The core move here is to interpolate the exo and ego videos into one continuous sequence, then train a diffusion forcing transformer on that signal. This turns the usual condition-to-output setup into sequential modeling and supposedly lets the model learn smooth transitions instead of abrupt view changes. They also note that this unifies exo-to-ego and ego-to-exo under the same framework. That sequential angle is the main new piece, and it directly targets the synchronization discontinuities that paired data creates. The diagnosis of the problem lands cleanly: standard video models assume smooth motion, and synchronized third-to-first person pairs violate that hard. Credit for spelling out why that jump is the dominant issue rather than just the view difference itself. The soft spot is the support for the central claim. The abstract states that video interpolation alone already produces significant gains and that pose interpolation is unnecessary, yet no metrics, baselines, ablations, or dataset details appear to back the size of the improvement. The stress-test concern about blending incompatible geometries is worth pressing: pixel or latent interpolation between distinct viewpoints can easily produce inconsistent scales, parallax violations, and lighting mismatches that were not in the original pairs. If those artifacts dominate, the model still faces discontinuities, just different ones, which would undercut the pure sequential-modeling story. A reader working on cross-view video synthesis or diffusion sequence models would get value from the formulation and the unification angle. It is coherent on its own terms and shows clear engagement with the practical constraints of paired data, so it deserves a serious referee even if the experiments need tightening. Send it for review with a request for qualitative results on the interpolated frames and direct comparisons against pose-aware baselines.

Referee Report

2 major / 1 minor

Summary. The manuscript proposes Syn2Seq-Forcing, a reformulation of exo-to-ego video generation as a sequential interpolation task. By interpolating between synchronized third-person (exo) and first-person (ego) videos to create a single continuous signal, the approach enables diffusion sequence models (e.g., DFoT) to model coherent transitions. The central claim is that video interpolation alone—without pose interpolation—already yields significant empirical gains, indicating that synchronization-induced spatio-temporal discontinuities are the dominant obstacle. The method is presented as a general framework that also unifies exo-to-ego and ego-to-exo generation.
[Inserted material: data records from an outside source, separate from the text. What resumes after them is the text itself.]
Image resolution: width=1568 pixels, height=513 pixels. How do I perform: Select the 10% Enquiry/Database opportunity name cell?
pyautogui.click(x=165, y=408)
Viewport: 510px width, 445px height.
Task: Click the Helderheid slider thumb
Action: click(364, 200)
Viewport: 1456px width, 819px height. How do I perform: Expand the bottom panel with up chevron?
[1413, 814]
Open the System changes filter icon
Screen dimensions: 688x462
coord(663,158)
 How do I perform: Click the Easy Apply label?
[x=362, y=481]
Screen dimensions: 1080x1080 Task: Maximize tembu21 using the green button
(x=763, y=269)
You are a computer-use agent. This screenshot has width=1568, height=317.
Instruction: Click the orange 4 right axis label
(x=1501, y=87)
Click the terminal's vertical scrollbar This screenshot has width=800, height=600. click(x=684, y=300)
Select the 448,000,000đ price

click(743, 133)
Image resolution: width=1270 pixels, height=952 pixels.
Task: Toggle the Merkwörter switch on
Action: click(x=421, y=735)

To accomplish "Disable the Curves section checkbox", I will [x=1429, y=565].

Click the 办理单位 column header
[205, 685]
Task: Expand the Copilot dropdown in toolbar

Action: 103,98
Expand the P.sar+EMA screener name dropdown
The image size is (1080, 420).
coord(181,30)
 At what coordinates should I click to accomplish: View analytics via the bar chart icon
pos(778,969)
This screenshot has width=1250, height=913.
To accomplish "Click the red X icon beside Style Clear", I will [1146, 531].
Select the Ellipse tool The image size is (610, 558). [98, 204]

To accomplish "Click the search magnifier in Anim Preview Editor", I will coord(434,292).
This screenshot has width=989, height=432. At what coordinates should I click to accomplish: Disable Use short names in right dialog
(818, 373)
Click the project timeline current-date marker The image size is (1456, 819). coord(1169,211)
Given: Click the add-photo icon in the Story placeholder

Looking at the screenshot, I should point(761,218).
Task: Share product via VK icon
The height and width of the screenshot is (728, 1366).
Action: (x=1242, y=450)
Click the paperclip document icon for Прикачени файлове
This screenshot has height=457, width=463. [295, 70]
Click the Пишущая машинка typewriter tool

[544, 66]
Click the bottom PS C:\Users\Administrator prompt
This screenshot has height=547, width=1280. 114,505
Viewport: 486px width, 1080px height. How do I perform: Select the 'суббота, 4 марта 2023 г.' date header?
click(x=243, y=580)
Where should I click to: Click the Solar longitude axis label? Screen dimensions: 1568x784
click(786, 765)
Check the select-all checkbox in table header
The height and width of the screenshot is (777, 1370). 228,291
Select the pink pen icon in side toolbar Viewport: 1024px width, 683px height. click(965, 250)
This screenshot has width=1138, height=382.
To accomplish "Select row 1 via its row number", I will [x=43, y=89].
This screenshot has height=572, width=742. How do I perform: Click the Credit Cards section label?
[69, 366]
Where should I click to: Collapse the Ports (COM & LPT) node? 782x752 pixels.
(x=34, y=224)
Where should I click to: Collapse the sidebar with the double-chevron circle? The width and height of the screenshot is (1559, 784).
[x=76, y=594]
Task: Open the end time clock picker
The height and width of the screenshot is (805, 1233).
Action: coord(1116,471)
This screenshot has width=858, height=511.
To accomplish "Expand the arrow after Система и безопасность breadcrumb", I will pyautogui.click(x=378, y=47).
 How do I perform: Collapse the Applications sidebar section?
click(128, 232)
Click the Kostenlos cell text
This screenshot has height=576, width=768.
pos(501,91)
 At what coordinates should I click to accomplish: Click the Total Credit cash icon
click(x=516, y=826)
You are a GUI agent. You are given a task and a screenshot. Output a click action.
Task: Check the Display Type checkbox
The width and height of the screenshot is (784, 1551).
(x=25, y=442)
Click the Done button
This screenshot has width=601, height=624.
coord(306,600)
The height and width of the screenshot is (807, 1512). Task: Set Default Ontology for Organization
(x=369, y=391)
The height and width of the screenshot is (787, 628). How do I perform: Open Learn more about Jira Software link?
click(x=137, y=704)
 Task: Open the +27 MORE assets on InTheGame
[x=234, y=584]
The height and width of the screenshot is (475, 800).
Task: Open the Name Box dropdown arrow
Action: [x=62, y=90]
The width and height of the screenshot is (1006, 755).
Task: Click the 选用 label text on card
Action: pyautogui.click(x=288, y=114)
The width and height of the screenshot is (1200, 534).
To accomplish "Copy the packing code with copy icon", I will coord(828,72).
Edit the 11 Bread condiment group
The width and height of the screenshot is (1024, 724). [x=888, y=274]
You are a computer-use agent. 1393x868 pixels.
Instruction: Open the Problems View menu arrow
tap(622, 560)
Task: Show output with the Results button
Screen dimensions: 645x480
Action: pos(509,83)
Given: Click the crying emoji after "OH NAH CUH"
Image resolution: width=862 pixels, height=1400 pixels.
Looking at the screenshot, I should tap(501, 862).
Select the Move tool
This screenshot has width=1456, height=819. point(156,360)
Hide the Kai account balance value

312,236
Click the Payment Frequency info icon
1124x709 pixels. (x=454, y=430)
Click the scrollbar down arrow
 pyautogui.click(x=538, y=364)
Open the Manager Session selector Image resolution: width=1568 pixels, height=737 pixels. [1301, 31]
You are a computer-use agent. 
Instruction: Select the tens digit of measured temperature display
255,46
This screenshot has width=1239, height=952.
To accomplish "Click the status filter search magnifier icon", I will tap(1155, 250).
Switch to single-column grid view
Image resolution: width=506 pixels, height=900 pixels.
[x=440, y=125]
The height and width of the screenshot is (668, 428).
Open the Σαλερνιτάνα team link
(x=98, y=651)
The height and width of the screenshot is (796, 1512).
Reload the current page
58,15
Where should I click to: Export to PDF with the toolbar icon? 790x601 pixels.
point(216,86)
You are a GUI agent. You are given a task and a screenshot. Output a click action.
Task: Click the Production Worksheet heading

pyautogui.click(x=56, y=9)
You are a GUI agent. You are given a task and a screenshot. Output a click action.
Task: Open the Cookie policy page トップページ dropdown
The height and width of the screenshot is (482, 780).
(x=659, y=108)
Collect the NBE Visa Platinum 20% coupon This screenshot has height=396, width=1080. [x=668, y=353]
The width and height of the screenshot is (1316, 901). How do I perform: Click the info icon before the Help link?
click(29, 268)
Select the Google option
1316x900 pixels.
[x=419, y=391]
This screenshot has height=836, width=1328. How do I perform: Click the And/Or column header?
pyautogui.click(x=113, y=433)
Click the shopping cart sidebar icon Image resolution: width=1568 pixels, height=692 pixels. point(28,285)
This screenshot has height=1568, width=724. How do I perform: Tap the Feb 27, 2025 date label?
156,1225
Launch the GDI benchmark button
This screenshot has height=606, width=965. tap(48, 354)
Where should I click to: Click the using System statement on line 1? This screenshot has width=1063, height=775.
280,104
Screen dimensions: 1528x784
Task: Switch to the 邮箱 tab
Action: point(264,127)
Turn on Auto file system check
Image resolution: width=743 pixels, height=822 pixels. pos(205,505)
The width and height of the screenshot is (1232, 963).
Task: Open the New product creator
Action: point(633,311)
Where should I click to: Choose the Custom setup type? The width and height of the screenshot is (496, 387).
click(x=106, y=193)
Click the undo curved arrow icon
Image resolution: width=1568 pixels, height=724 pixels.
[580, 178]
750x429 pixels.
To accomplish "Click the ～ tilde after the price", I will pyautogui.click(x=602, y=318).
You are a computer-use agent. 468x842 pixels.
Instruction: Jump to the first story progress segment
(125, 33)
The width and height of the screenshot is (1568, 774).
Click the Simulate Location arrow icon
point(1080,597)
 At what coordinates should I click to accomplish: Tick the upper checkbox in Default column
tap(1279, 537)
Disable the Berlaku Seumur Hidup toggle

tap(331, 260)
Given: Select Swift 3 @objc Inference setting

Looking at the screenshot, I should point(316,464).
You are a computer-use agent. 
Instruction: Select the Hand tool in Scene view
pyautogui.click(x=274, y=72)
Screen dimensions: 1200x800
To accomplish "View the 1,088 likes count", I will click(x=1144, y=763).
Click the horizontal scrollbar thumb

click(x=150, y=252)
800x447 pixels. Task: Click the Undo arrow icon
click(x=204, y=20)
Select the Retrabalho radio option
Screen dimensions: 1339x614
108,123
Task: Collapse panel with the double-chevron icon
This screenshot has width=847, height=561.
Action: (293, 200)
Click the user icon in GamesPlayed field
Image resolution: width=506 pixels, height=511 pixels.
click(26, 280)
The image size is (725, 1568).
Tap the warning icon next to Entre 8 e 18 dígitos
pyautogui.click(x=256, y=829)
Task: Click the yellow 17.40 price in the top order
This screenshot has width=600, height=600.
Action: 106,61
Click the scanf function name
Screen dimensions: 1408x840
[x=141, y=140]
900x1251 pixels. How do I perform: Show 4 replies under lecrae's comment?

Significance. If the empirical results and artifact analysis hold, the work offers a principled reframing of cross-view synthesis as sequence modeling rather than direct conditional generation. This could simplify training with existing diffusion models and provide a flexible template for other discontinuous paired-video tasks.

major comments (2)

[Abstract] Abstract: The assertion that 'interpolating only the videos, without performing pose interpolation already produces significant improvements' is load-bearing for the central claim, yet the abstract (and by extension the manuscript's experimental section) must supply concrete metrics, baselines, dataset details, and ablations to demonstrate that gains arise from continuity rather than other modeling choices.
[Method] Method section (interpolation procedure): The description of how exo and ego frames are interpolated (pixel space, latent space, or flow-based) is essential; without it, the claim that the resulting sequence forms a learnable continuous signal cannot be evaluated against the risk of new geometric artifacts such as inconsistent object scales, parallax violations, or lighting mismatches between viewpoints.

minor comments (1)

[Introduction] The acronym Syn2Seq-Forcing and its precise relation to Diffusion Forcing Transformers should be defined on first use in the introduction for clarity.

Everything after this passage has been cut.